With guidance from Gisele Martin of the Tla-o-qui-aht First Nation, along with other local First Nations members, the Rainforest Education Society’s field school program aims to incorporate Nuu-chah-nulth language and history into its teaching practices.

“This is carefully done with permission and communication with First Nations community members, such as Gisele, and through research using Indigenous-led resources,” said Kira de Leeuw, Ucluelet field school coordinator for the Rainforest Education Society.

By bridging the traditional classroom setting with outdoor learning, de Leeuw said it can help develop children’s social emotional awareness.

“A child who may face struggles in that traditional classroom can really blossom into a confident, focused, active participant when learning in the outdoors,” she said. 

Leading up to the end of the school year, Lucas’ students at Haahuupayak held a ceremony to bless the school’s new outdoor learning space on June 10. 

After a year of feeling disconnected, with students forced to separate from their siblings and cousins, the outdoor classroom was a way of telling them “we’re here and we care about you,” said Lucas.
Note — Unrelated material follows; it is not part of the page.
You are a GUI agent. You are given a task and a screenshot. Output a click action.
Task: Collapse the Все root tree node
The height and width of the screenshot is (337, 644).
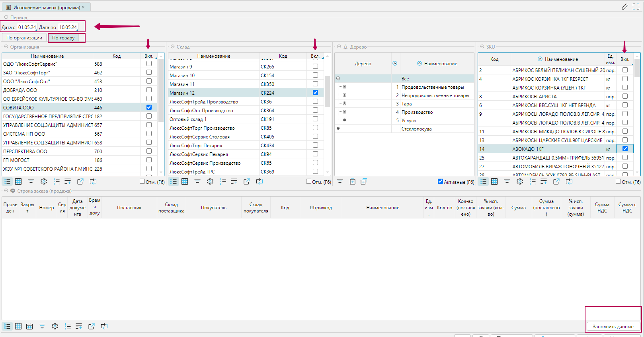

Adorned in regalia, the students chose to dance to a war song and a victory song.

It signified the battle of making it through COVID-19, and coming out on the other end of it with a new outdoor space.

Not only did the project help the students get through the year by realizing their dream, it will help all of future generations that follow, said Trevor Little, the school’s Nuu-chah-nulth studies assistant.

The leadership from the Grade 5/6 class contributes to “the great work of our ancestors,” said Little.

“This place, those children and the fact that they have somewhere safe to go every day – that’s our victory,” he said.